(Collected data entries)

+++

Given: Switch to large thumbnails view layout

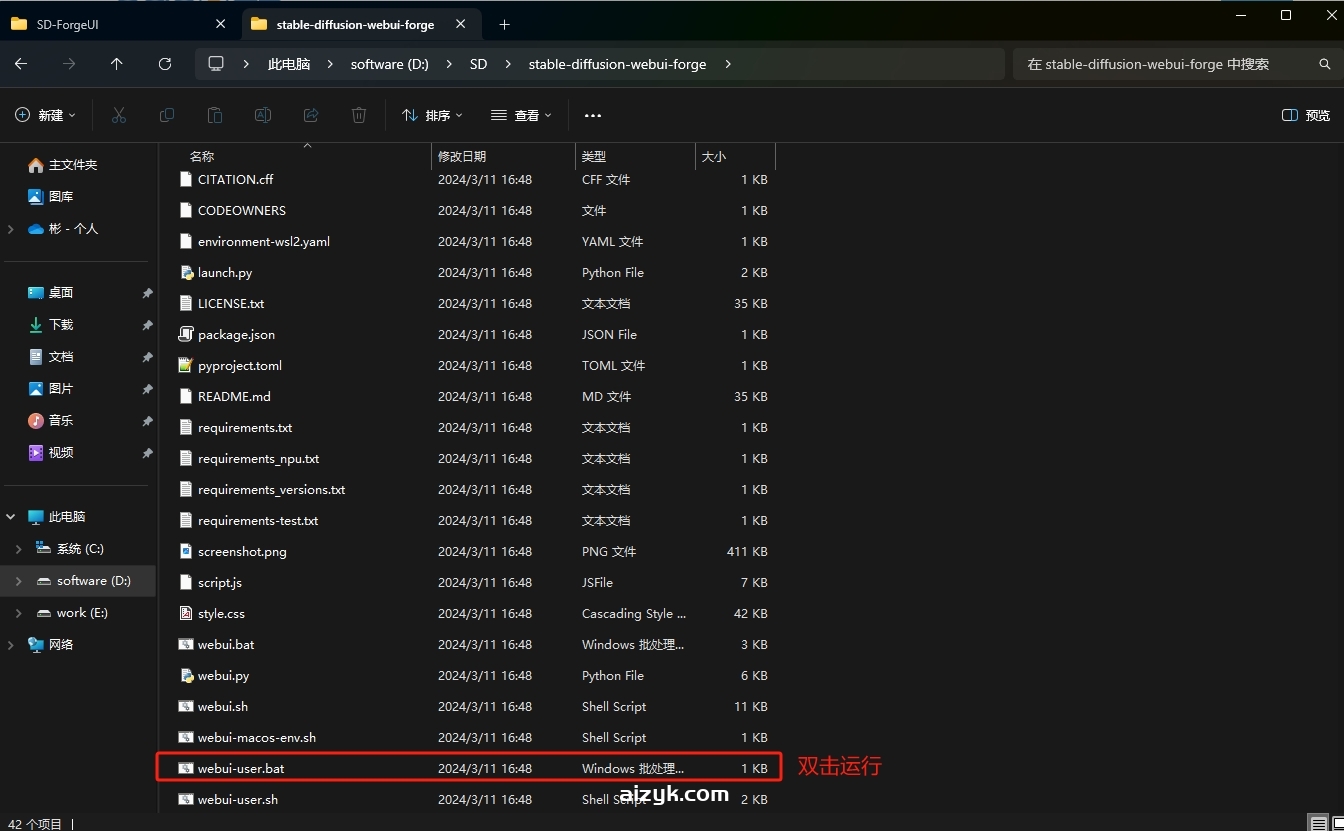Looking at the screenshot, I should pyautogui.click(x=1338, y=824).
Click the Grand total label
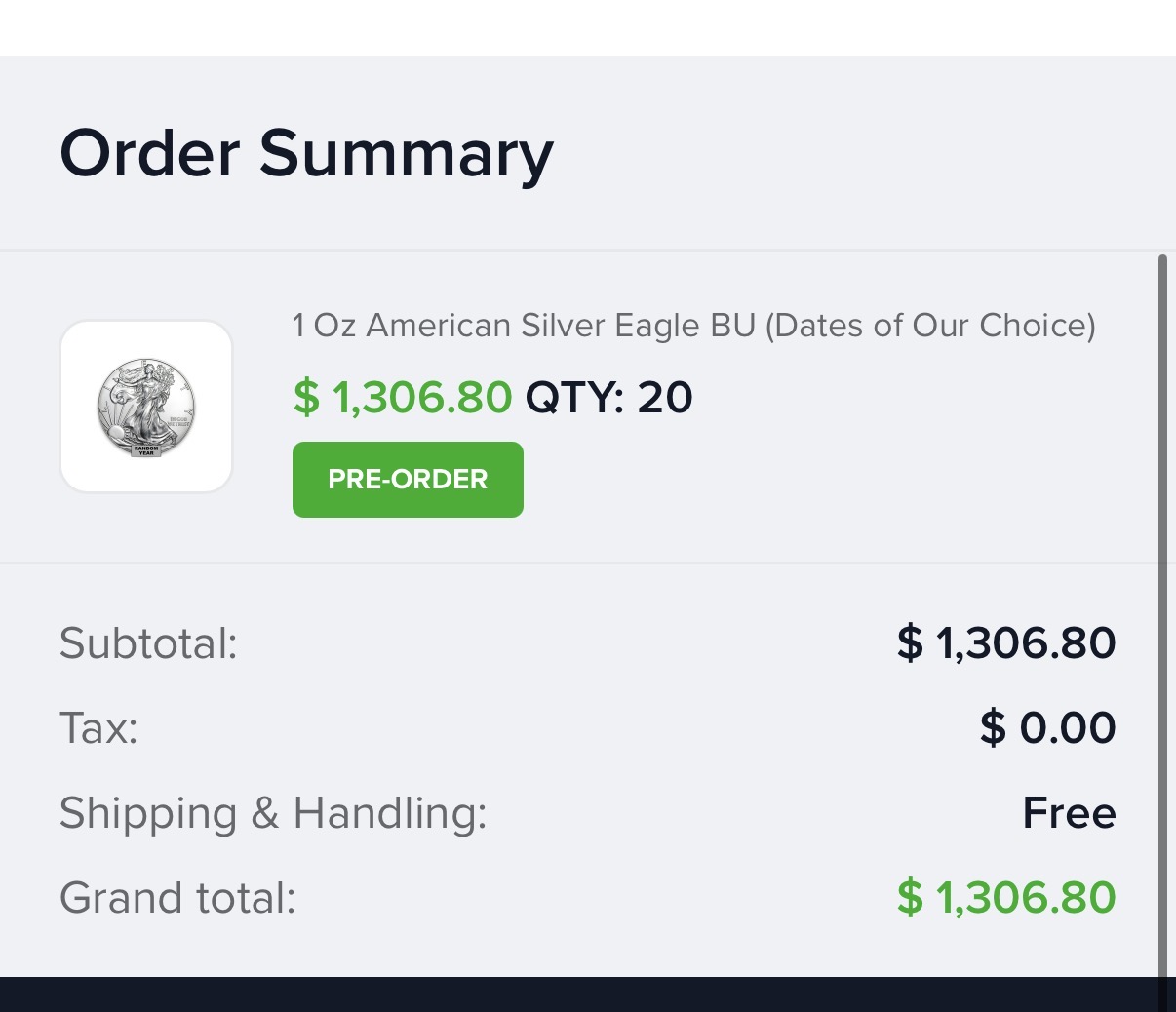 pos(177,898)
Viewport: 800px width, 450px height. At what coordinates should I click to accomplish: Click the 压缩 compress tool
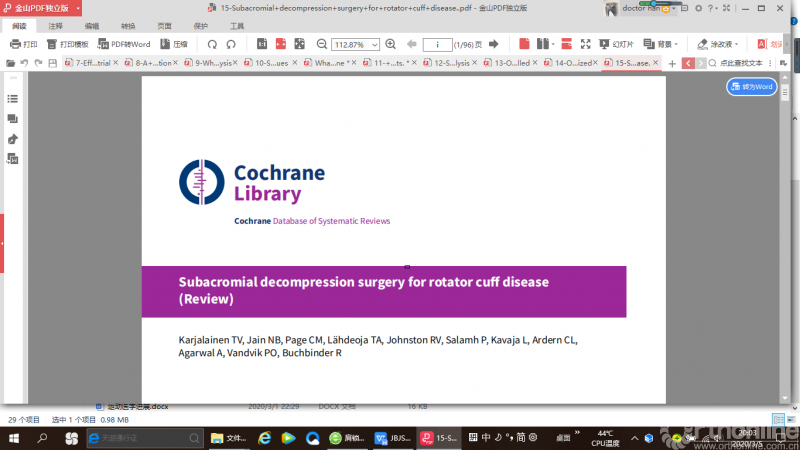coord(174,45)
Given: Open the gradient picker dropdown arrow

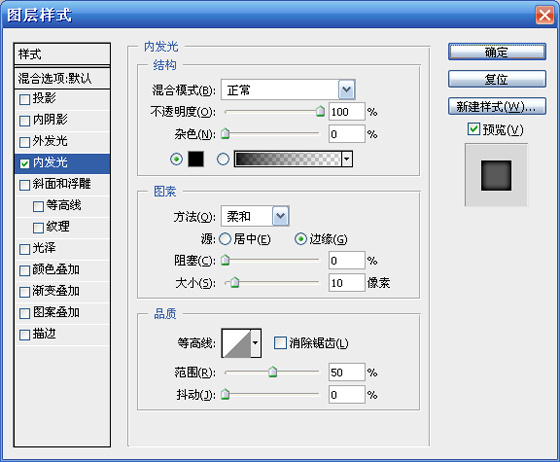Looking at the screenshot, I should (347, 159).
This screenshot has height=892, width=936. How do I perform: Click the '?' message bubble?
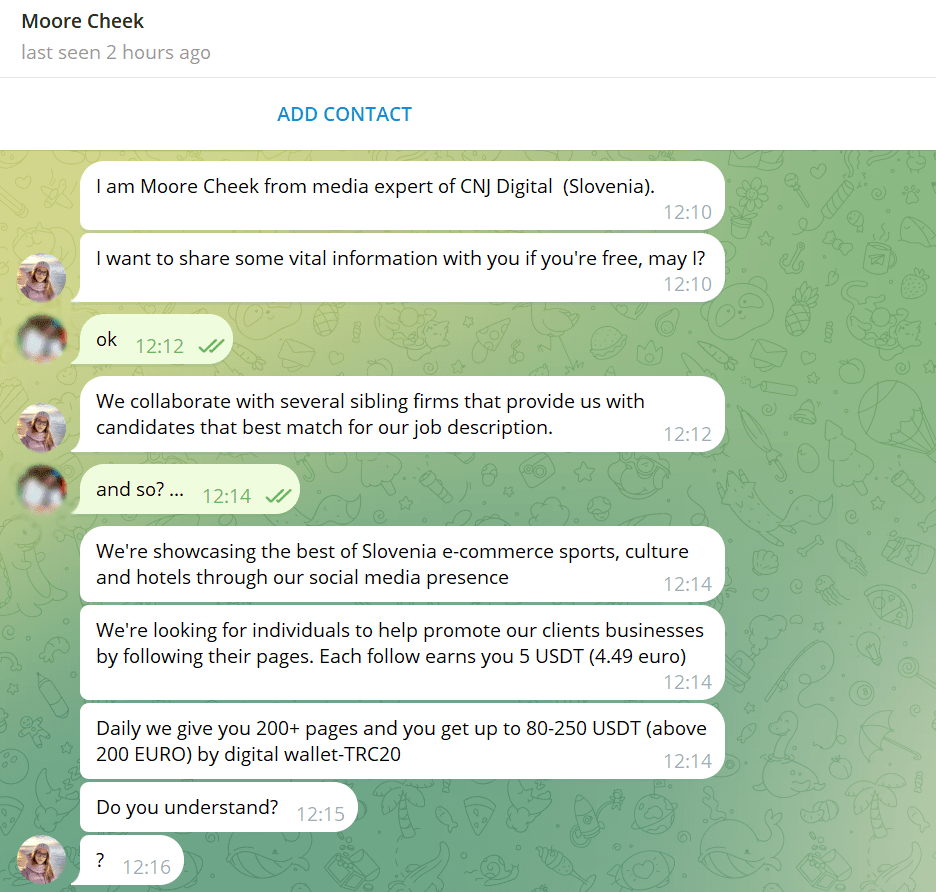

+++

WHAT THE TASK REQUIRES >> Omit all pictures while transcribing the entries verbatim.

REPLY >>
Given: Switch to large thumbnails view layout

Looking at the screenshot, I should pyautogui.click(x=1338, y=824).
Click the Grand total label
 pos(177,898)
Viewport: 800px width, 450px height. At what coordinates should I click to accomplish: Click the 压缩 compress tool
coord(174,45)
Given: Open the gradient picker dropdown arrow

Looking at the screenshot, I should (347, 159).
This screenshot has height=892, width=936. How do I perform: Click the '?' message bubble?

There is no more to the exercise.